The recently enacted Your Future, Your Super (YFYS) law has generated similar existential fears amongst the superannuation industry. This fear has been particularly evident amongst alternative investment specialists who have highlighted the many shortcomings of the backward-looking benchmark. This article takes a different view and considers the benchmark from a forward-looking perspective. Based on Frontier modelling, we show there is nothing to fear about allocating to alternatives under the YFYS framework and, in fact, alternatives present an opportunity for outperformance – but only if you understand the vagaries of the test.
The ‘other’ benchmark
Under the YFYS legislation, investment decisions now need to consider performance relative to a specific asset class benchmark. For standard asset classes, such as equities and bonds, the comparison is straightforward as the use of benchmark indices is widely accepted and understood. The key consideration for these asset classes is the degree of risk to take relative to the YFYS benchmark. To the extent that an equity manager’s alpha is uncorrelated to the market over the eight-year evaluation horizon, outperformance against the YFYS benchmark will be just as likely if the market returns 10% or -10% over that horizon. Put another way, it doesn’t matter if you think equities are over- or under-valued, what is important is active risk.
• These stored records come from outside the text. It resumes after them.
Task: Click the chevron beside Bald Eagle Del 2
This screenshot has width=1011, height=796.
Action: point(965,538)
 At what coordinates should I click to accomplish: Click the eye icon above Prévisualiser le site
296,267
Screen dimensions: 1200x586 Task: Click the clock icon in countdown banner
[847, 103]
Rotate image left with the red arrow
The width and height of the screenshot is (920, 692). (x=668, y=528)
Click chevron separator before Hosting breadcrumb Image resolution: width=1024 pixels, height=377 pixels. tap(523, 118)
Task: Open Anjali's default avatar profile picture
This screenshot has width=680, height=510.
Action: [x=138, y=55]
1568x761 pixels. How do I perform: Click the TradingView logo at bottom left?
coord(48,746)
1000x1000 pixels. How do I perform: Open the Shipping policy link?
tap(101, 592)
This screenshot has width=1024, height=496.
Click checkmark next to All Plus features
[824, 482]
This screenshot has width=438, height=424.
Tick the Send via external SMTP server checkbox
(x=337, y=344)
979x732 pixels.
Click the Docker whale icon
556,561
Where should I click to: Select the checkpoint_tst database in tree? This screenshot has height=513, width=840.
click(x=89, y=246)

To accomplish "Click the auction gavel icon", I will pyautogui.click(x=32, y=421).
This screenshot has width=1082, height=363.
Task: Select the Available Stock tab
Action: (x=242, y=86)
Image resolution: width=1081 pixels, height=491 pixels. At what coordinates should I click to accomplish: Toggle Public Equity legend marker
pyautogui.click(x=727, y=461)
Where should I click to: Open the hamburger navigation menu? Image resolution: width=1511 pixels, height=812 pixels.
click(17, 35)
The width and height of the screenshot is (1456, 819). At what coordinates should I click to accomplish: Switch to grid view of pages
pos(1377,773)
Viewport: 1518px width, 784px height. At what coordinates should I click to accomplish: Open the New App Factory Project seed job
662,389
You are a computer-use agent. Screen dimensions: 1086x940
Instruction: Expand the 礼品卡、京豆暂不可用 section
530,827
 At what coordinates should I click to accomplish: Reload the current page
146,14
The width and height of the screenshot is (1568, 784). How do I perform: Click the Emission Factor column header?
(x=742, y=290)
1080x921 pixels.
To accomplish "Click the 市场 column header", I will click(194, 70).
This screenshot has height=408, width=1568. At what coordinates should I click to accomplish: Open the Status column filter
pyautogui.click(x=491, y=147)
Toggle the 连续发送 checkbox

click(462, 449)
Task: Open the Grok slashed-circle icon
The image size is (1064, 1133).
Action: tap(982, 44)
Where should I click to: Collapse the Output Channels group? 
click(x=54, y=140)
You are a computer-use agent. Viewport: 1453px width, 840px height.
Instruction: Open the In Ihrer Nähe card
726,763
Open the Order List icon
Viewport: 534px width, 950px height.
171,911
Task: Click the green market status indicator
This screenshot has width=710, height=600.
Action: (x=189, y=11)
Contrast this with alternative investments. For alternatives judged against a 50-50 equity-bond benchmark, performance is as much to do with the return on stocks and bonds as it is with manager skill. If equities outperform for an extended period, even the best alternative investment may struggle to overcome the YFYS benchmark. Indeed, over the last seven years the 50-50 benchmark (adjusted for fees) has achieved returns of 7.2% p.a. For the most part, alternatives have not kept pace with this return. On a backward-looking basis, funds would have been better off simply piling into equities and bonds!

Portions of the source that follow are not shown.